Да потому, что в нашем купечестве и в начале двадцатого века крепко и бережно сохраняли национальное и в укладе жизни, и в одеждах, в строениях, в привычках. Да и тип дебелой купчихи-красавицы был именно тем типом женщины, который в русском народе всегда почитался как самый совершенный: чтобы, значит, кровь с молоком, чтобы стать и величавость, а лицо округлое, открытое, доброе да румяное, да с бровями вразлет.
Такими они и стоят в его картине у фруктовой лавки с большой нарядной вывеской. А эта вывеска, и сама лавка, и все остальное, что мы видим, тоже самое что ни на есть типично русское: наряды купчих, ампирные домики, пышные облака в высоком небе, золотой калач на булочной, кисельно-красная церковка. Это, наверное, июль, теплынь, спокойствие, благодать и наслаждение. И переданы благодать и наслаждение в первую очередь цветом, обилием ярких желтых, золотистых и сине-голубых красок, их прозрачностью и теплотой. Кустодиев здесь впервые использовал в профессиональной живописи принципы русского лубка: построил все на декоративно контрастных, полнозвучных и радостных цветосочетаниях и, как и в лубке, чуточку заострил не только цвет, но и все формы.
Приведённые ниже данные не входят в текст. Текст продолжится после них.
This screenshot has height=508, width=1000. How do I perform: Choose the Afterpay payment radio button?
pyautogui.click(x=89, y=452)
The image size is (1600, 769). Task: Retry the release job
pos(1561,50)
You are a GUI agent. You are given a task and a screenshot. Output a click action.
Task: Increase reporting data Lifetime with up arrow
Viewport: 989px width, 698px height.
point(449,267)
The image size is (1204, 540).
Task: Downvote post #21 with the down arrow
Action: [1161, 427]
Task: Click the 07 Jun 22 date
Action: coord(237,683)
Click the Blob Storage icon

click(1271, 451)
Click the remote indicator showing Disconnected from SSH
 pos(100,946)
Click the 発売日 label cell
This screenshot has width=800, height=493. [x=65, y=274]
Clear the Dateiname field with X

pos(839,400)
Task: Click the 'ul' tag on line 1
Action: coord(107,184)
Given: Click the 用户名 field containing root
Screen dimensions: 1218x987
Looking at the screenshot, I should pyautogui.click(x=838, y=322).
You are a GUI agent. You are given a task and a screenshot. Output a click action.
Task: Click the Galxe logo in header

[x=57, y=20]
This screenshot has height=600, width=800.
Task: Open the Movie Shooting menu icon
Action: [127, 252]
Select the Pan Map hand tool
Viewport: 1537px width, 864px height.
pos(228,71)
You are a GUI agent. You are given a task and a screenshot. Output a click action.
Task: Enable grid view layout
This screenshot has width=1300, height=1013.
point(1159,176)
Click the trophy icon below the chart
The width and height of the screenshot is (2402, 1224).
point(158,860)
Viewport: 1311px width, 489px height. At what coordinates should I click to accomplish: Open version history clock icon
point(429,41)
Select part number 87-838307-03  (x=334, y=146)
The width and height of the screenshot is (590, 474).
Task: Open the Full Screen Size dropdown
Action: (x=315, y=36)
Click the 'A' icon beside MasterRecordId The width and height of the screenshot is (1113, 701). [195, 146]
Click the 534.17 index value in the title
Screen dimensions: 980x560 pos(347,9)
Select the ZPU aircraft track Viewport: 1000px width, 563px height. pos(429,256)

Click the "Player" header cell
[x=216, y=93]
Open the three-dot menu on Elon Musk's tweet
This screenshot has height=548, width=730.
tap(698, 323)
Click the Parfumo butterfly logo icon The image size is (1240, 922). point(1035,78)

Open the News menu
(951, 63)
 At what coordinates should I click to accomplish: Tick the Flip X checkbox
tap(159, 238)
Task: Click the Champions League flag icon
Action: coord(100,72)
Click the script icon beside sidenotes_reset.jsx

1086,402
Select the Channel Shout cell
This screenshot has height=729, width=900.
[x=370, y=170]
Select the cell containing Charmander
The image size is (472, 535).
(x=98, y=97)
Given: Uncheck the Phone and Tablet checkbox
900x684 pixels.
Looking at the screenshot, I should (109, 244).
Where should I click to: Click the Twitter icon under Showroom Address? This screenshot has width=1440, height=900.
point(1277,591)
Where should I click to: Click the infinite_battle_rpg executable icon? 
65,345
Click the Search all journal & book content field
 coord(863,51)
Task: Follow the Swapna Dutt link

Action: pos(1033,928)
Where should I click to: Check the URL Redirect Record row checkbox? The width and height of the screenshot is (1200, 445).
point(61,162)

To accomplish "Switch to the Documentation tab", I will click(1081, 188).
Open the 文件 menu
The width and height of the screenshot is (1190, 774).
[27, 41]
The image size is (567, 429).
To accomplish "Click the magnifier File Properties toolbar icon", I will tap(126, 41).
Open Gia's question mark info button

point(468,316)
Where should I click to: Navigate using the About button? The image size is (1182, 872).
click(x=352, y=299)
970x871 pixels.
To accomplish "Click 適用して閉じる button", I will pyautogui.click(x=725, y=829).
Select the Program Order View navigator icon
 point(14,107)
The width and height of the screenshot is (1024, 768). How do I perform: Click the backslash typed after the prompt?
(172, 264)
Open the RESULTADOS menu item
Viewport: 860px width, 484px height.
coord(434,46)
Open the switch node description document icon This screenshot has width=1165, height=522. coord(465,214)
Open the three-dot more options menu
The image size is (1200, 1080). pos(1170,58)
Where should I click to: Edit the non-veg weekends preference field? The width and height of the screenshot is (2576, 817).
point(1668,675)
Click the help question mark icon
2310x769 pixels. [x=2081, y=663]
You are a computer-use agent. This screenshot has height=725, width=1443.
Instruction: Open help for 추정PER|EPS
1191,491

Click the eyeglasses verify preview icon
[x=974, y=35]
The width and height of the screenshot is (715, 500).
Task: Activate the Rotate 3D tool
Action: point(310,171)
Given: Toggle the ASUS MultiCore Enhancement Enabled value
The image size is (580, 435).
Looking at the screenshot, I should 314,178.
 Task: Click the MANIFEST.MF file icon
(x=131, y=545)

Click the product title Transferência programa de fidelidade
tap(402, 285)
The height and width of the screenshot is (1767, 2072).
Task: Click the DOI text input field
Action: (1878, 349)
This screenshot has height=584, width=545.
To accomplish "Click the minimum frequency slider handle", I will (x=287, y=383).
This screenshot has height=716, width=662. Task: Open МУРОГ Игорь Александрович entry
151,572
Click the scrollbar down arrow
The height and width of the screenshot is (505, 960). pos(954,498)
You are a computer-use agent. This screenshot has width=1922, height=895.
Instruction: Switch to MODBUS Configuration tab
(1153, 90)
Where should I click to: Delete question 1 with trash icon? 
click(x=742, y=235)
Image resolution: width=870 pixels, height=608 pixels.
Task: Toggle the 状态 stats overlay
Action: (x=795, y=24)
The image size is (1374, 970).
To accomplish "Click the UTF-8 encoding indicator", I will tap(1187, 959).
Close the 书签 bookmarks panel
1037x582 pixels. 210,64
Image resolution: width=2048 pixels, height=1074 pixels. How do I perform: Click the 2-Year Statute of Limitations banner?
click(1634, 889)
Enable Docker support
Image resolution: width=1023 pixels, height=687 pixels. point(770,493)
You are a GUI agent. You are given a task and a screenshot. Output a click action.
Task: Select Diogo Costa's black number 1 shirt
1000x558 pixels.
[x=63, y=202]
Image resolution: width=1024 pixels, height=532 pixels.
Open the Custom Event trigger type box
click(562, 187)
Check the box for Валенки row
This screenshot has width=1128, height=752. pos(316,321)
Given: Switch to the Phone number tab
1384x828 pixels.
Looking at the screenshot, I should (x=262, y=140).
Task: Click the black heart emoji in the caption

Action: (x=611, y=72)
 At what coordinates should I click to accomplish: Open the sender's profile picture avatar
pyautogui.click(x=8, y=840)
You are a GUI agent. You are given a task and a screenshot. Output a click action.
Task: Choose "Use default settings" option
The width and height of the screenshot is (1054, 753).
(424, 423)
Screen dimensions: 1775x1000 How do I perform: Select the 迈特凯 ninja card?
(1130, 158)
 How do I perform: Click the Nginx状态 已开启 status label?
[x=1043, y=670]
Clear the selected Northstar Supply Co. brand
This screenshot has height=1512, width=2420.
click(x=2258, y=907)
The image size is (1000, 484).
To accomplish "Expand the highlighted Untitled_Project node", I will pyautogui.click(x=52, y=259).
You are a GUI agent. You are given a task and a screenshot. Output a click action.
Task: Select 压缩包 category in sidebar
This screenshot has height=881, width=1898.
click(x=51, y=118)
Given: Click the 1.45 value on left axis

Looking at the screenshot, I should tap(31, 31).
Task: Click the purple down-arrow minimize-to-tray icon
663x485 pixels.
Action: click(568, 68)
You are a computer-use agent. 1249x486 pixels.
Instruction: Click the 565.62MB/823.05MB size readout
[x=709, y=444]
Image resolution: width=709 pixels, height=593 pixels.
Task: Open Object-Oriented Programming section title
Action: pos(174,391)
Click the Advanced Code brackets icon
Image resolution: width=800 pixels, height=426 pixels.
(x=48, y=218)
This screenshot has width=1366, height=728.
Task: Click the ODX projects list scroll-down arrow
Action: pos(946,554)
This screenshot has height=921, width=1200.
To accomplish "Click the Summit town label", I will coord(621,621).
То есть, как и поэты-песенники, заговорил на языке глубочайших художественных символов, выработанных самим народом, доведя их до высочайшего совершенства.
И дальше каждая новая картина Кустодиева — это какая-то новая творческая ступень в создании «типично русской картины, как есть картина голландская, французская». Это его слова. «А большинство русских художников всецело находятся в рабстве у Запада. Например, некоторые москвичи: лучшая оценка у них — «пахнет французами». В своих исканиях они только жалкие подражатели и технике, и содержанию искусства иностранцев — ездят у них на запятках»…
Знаменитая пышнотелая, сдобная, разомлевшая ото сна на перине на расписном сундуке его «Красавица», откинувшая толстое шелковое розовое одеяло, опустившая нежные ноги на мягкую подставочку и стыдливо прикрывшая голые груди рукой.
Иногда приходится слышать: «Неужели Кустодиев действительно любил такую красоту, что так вдохновенно и блестяще воспевал ее? Ведь уж больно полна, уж больно сдобна и нежна, а лицом проста и наивна. Уж очень смахивает на пышные розаны, наведенные на сундуке и на голубых обоях за ее спиной…» Но вы вглядитесь, вглядитесь в эту телесную роскошь, в эту телесную чистоту и в чистоту ее светло-голубых ласковых глаз, в ее наивный, стыдливый жест и открытую улыбку — это ведь все опять же именно русская, очень целомудренная женская красота, которой в жизни всегда было сколько угодно, а вот в живописи — до Кустодиева — не было вовсе.